Abstract

We investigate the stability properties of trajectories in barred galaxies with mildly triaxial halos by means of Liapunov exponents. This method is perfectly suitable for time-dependent three-dimensional potentials where surfaces of sections and other simple diagnostics are not applicable. We find that when halos are centrally concentrated most trajectories starting near the plane containing the bar become chaotic. The spatial density distribution of these orbits does not match that of the bar, being overextended in and out of the plane compared to the latter. Moreover, the shape of many of the remaining regular trajectories does not match the bar density distribution, being too round. Therefore, time-independent self-consistent solutions are highly unlikely to be found.

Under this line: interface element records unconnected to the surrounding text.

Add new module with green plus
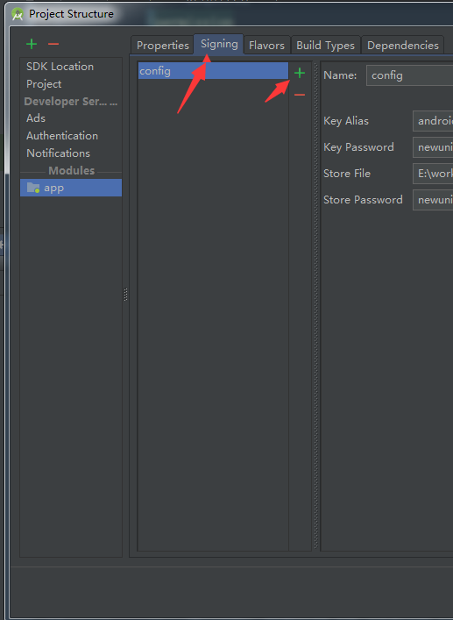This screenshot has width=453, height=620. pos(32,44)
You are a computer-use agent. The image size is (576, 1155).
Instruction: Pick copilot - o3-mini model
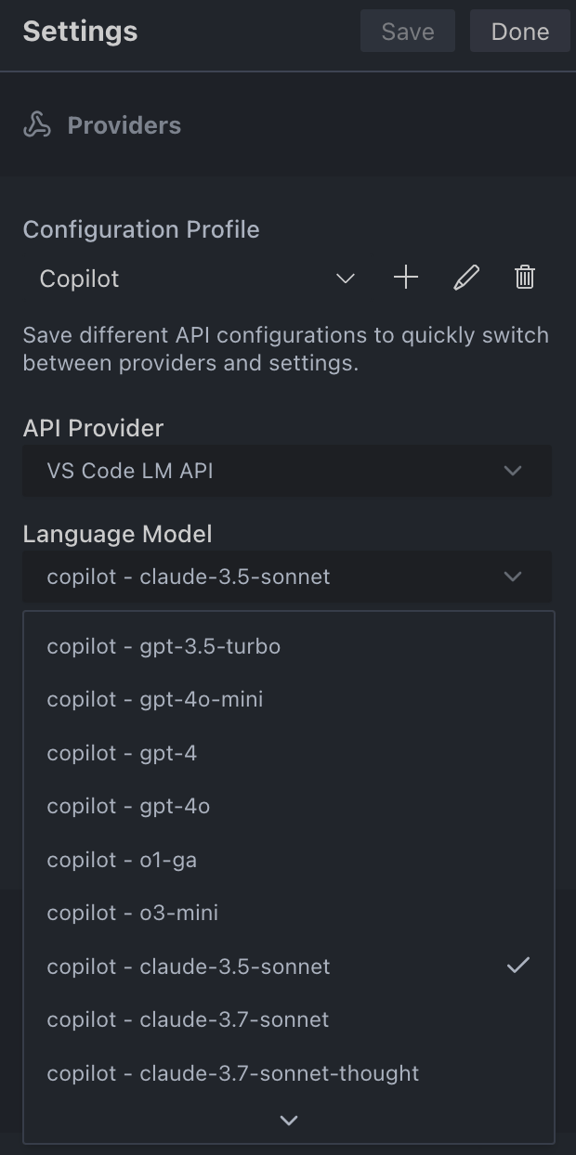(133, 913)
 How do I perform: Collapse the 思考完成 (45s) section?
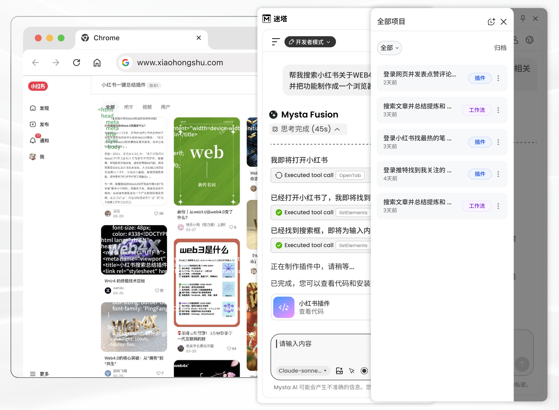337,129

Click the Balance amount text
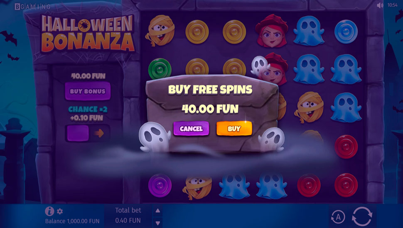click(x=72, y=221)
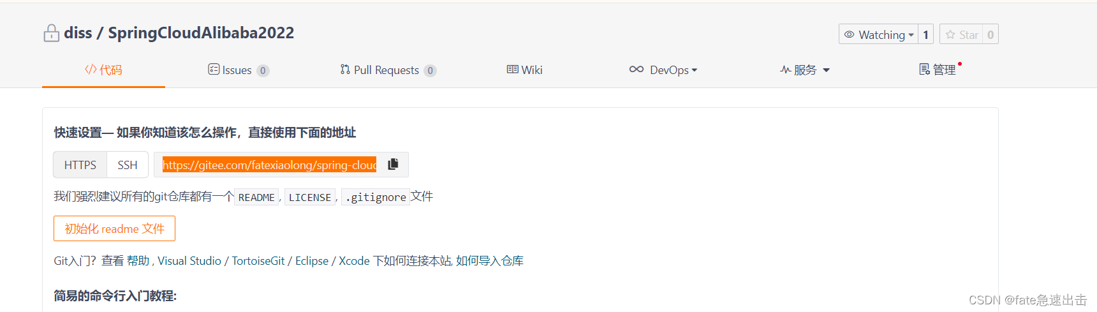Click the highlighted repository URL field
Viewport: 1097px width, 312px height.
(x=269, y=165)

When the nonrotating nonaxisymmetric perturbation in the potential reaches 10%, almost all trajectories integrated are chaotic and have large Liapunov exponents. No regular trajectories aligned with the bar have been found. Hence, if the evolution of the density figure is directly related to the characteristic timescale of orbital instability, bar dissolution would take place on a timescale of a few dynamical times. The slowly rotating nonaxisymmetric contribution to the potential required for the onset of widespread chaotic behavior is remarkably small. Even a potential axis ratio of 0.99 results in large connected chaotic regions dominating the space of initial conditions. Systems consisting of centrally concentrated axisymmetric halos and stellar bars thus appear to be structurally unstable, and small (~1%) deviations from perfect axisymmetry should result in a bar dissolution on a timescale significantly smaller than the Hubble time. Since halos found in cold dark matter simulations of large-scale structure are both centrally concentrated and triaxial, it is unlikely that stellar bars embedded in such halos would form and survive unless the halos are modified during the formation of the baryonic component.